Types of Context Clues
Contrast clues (signaled by but, however, although, despite, whereas):
- "Although the critic was known for his acerbic reviews, his assessment of the novel was surprisingly ___."
- The contrast word "although" tells you the blank is the opposite of "acerbic" (harsh). Answer: laudatory, generous, or positive.
Definition/Restatement clues (signaled by that is, in other words, meaning):
- "The politician's mendacity, that is, her habitual dishonesty, eventually..."
- The definition is built right into the sentence.
Continuation clues (signaled by and, moreover, furthermore, similarly):
- "The lecture was both tedious and ___."

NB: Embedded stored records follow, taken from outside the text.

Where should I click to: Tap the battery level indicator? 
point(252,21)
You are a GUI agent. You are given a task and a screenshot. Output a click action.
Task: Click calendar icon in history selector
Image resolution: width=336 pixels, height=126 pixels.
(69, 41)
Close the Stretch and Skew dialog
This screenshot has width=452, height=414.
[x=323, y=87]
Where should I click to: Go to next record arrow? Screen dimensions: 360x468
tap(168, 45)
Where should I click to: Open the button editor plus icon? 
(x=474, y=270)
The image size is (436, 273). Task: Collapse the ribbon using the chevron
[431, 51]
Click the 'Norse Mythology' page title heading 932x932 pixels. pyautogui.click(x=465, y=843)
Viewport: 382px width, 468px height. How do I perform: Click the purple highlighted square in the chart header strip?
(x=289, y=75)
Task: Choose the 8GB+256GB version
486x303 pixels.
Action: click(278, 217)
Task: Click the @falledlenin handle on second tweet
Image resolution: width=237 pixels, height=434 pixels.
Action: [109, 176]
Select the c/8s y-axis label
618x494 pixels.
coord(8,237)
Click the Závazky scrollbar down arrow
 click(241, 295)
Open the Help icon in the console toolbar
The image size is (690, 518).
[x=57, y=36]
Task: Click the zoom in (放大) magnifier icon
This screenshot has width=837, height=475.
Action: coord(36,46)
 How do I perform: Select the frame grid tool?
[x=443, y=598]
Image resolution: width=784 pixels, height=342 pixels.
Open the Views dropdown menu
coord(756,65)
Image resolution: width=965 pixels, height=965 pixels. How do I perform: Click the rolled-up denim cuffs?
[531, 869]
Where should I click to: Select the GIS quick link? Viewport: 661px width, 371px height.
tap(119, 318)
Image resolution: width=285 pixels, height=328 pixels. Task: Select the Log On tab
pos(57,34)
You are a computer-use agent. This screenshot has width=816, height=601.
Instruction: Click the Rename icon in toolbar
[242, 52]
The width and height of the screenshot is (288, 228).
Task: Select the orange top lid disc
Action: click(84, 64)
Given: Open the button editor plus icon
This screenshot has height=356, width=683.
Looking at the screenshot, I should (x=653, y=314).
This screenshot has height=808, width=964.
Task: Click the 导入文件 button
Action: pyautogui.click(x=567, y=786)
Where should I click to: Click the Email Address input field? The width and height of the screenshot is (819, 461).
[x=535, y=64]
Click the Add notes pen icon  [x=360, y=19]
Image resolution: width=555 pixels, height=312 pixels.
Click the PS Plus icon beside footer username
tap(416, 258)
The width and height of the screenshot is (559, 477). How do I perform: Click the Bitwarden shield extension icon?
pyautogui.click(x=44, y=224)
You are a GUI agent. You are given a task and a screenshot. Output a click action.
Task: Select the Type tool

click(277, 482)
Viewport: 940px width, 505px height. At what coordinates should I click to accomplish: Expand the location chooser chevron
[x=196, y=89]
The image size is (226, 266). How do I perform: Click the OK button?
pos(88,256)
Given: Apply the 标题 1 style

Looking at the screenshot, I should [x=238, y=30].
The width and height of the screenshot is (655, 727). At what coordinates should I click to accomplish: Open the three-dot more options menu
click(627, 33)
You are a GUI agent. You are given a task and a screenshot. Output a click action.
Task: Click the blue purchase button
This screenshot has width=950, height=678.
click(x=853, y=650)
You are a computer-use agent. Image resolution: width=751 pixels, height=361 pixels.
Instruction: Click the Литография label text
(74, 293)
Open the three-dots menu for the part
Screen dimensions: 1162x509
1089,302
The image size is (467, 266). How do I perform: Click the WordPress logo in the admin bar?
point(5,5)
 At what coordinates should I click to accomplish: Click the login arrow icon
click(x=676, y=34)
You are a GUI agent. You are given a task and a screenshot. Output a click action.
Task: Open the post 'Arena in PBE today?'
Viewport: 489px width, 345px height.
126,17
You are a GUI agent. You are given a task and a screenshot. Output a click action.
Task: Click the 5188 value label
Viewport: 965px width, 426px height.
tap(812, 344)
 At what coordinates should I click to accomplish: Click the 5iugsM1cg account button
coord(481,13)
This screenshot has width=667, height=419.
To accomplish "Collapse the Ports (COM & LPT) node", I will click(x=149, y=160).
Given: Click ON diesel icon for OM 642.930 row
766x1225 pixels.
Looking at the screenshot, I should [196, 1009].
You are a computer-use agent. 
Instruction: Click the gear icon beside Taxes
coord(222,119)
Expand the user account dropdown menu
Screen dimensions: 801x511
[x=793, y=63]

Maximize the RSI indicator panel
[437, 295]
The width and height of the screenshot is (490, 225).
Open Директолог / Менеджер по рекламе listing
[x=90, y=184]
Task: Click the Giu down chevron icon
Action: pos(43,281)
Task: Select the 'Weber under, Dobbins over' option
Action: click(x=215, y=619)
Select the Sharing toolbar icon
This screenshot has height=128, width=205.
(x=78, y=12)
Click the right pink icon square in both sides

- Continuation means the blank is similar in meaning to "tedious."
Cause/effect clues (signaled by because, therefore, consequently, as a result):
- "Because the soil was arid, the crops ___."
- Dry soil causes crop problems (withered, failed, struggled).
The Positive/Negative Technique
When you cannot determine the exact word needed:
- Determine if the blank requires a positive or negative word
- Eliminate all answer choices with the wrong charge
- Choose from the remaining options based on degree and context
This technique lets you answer correctly even when you do not know every word in the answer choices.
Combining Vocabulary and Context
The strongest GRE Verbal performers use both skills simultaneously:
- Vocabulary knowledge narrows options quickly
- Context clues confirm the correct choice
- Together they create confidence even on difficult questions
Build both skills in parallel for maximum score improvement.